Grayson Gerloff and Nolan Whitman won the water-balloon toss.
A highlight of Chamois Day was a demonstration by members of the Chamois, Morrison, and Linn fire departments.
“They did an excellent job of explaining and demonstrating what they do when they arrive on scene at rural fires, and there were so many kids (and adults) who were pumped about being able to hold the hose and squirt the water,” Mehmert said. “That makes a lasting impression on those little guys.”
Keilholz added, “We are very thankful for Chamois, Morrison, and Linn fire departments for demonstrating how they would access water in rural areas with no hydrant. Several community members said they didn’t realize what they did to get water out to those areas. I think kids and adults loved when Chamois and Morrison firefighters let them hold and work the fire hose.”

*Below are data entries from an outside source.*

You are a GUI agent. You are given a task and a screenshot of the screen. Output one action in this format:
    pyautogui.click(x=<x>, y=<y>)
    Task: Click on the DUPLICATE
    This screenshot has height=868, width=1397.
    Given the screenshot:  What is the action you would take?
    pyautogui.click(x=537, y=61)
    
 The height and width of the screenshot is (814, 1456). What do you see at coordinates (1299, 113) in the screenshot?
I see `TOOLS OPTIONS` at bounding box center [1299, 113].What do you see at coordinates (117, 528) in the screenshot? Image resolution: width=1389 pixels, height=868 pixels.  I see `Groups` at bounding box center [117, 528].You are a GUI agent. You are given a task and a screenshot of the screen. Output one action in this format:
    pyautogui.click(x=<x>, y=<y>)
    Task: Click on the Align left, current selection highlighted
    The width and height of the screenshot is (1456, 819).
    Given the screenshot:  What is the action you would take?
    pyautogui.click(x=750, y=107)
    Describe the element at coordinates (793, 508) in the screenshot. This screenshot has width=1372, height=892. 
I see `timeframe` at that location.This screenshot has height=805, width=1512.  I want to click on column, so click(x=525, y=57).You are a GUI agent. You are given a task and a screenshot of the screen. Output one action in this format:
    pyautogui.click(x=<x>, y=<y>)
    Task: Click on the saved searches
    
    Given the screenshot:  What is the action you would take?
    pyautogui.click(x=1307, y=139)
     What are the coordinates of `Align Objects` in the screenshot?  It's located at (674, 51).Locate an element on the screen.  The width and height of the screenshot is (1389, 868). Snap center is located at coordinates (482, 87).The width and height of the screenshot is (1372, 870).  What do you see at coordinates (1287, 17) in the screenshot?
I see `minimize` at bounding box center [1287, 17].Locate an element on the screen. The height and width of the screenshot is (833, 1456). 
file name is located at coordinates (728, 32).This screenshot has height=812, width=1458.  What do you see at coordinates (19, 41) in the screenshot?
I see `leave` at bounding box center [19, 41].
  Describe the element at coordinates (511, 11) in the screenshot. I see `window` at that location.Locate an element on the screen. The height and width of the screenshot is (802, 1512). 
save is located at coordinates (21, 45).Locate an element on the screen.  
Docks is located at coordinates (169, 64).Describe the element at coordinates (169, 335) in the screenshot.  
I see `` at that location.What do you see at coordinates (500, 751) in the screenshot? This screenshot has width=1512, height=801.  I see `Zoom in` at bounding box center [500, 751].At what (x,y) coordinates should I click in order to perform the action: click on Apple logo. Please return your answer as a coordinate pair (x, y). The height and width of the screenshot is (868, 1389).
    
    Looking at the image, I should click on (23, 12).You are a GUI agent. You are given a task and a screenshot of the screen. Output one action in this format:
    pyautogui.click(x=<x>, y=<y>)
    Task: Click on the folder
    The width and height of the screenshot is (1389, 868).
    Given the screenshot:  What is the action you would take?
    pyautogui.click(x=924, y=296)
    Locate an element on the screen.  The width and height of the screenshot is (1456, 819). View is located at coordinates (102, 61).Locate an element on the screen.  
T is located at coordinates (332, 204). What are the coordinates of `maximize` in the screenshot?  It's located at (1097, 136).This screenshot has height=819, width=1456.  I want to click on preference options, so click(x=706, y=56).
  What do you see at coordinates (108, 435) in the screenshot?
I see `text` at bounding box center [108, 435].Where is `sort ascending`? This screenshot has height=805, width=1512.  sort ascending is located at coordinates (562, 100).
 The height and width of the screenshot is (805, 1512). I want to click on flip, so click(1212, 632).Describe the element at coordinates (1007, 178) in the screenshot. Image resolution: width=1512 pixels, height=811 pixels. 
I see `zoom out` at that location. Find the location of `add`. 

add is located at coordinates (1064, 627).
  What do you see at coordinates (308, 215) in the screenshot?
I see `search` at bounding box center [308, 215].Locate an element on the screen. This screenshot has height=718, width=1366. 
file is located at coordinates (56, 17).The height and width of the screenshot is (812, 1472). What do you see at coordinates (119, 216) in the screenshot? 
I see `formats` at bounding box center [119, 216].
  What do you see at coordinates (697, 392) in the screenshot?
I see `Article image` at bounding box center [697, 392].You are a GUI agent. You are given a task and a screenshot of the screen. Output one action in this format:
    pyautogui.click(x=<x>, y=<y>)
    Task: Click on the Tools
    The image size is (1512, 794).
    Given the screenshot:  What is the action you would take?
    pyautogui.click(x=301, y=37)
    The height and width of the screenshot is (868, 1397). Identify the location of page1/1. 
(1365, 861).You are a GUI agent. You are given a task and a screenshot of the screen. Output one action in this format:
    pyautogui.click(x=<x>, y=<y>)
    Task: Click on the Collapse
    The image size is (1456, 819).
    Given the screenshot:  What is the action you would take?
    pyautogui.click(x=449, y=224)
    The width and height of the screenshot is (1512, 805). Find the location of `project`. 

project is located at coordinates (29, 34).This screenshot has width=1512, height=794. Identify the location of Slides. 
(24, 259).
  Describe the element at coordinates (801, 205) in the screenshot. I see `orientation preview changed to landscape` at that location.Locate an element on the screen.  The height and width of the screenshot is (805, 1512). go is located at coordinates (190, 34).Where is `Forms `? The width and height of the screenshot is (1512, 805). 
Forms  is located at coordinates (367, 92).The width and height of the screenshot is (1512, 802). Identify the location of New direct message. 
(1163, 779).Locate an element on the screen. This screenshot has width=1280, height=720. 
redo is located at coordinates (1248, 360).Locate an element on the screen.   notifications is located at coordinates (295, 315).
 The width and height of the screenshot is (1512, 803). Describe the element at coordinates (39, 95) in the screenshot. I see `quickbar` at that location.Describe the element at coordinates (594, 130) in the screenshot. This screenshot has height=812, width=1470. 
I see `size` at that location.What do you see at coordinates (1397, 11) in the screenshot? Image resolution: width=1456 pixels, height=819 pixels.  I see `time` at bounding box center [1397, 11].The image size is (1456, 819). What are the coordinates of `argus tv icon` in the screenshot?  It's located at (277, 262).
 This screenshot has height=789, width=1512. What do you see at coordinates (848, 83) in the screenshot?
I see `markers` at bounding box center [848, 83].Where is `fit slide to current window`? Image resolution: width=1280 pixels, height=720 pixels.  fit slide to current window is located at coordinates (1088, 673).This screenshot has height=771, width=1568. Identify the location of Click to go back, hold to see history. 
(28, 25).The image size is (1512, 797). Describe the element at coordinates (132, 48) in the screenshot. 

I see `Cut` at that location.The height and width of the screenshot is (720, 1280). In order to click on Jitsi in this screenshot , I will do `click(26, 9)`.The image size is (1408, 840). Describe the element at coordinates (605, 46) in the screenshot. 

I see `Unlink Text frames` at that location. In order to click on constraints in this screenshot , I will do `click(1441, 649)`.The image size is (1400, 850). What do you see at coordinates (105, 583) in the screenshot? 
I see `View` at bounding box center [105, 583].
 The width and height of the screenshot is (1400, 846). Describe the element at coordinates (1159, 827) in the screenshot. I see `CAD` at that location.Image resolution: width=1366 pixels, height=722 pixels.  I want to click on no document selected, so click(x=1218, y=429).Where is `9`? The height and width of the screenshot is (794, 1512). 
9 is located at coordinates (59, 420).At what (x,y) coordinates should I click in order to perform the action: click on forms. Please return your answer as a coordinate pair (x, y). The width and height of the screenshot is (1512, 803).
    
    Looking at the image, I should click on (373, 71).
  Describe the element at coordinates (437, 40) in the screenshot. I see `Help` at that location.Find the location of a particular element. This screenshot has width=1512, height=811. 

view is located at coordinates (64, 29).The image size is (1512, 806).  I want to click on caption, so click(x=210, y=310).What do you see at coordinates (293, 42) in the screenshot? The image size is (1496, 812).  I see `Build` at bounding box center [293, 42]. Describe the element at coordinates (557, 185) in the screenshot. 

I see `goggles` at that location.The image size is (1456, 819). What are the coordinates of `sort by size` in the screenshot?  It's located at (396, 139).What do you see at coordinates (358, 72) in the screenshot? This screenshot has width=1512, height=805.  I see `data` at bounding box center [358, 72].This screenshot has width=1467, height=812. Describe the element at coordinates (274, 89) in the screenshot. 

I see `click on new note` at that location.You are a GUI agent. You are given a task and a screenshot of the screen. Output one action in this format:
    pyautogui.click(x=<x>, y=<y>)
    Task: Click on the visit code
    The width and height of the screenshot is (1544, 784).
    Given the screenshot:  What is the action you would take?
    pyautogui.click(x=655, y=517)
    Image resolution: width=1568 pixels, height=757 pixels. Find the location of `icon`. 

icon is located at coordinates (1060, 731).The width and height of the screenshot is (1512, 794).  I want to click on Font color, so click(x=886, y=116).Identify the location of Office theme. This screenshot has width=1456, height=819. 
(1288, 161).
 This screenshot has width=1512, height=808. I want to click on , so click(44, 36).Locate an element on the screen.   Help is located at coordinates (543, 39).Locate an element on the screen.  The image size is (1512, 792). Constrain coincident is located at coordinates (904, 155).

Throughout the day, visitors to Chamois Day took advantage of free hayrides that took them around town, including to the beautiful Riverside Park by the Missouri River and the Old School on the Hill.
“The volunteers that drove the tractors for the hay wagon rides were super helpful,” said Carter.
There was also an opportunity to reconnect with friends. “I saw people from Chamois I haven’t seen in years,” Carter said. “A lot of people got to catch up, hang out, and enjoy the day.”
More than 30 booths filled the open space near the Catholic Church. “In talking with vendors, they all said they were having a great day, and several of the food vendors sold out before the end of the day,” said Mehmert.
At the end of the day, PTO parade awards were presented, along with raffle drawings for kids and adults.
“We had a ton of raffle prizes that Connie Smith and David Keisker secured for us, and it’s such a blessing to live in a community where businesses and individuals give so freely,” said Mehmert. “I felt like we were ‘Celebrating Our Roots’ all day, and it was just a little piece of Americana that makes small towns so special.”
With his DJ setup, Sean Hackmann is always a tremendous help, Carter added. He has provided this service for 22 years.
The washers and cornhole tournaments were a great part of the celebration as well, Carter noted.
“All in all, I think it was a successful, fun-filled day,” said Carter in her first year on the committee. “I am honored that Dawna and Becca asked me for help. They are truly amazing girls! We also had a lot of insight from fellow community members on new ideas to try and implement for next year, which is always welcome and appreciated.”
Keilholz agreed. “I love working with Becca and Amanda and feel we helped the community celebrate their roots,” she said. “Now, we’ll take a couple of months off and start planning again.”
A break is in order, Mehmert said. “Dawna, Amanda, and I are going to breathe for a little bit, but we’ve already got ideas brewing for next year, so we can’t wait to see everyone on the third Saturday of September, and we’ll do it all again,” she added.
The ladies expressed their appreciation for everyone involved in making the event a success.
“Without all these community members willing to step up and help out/donate/volunteer, Chamois Day would be a disaster,” said Carter.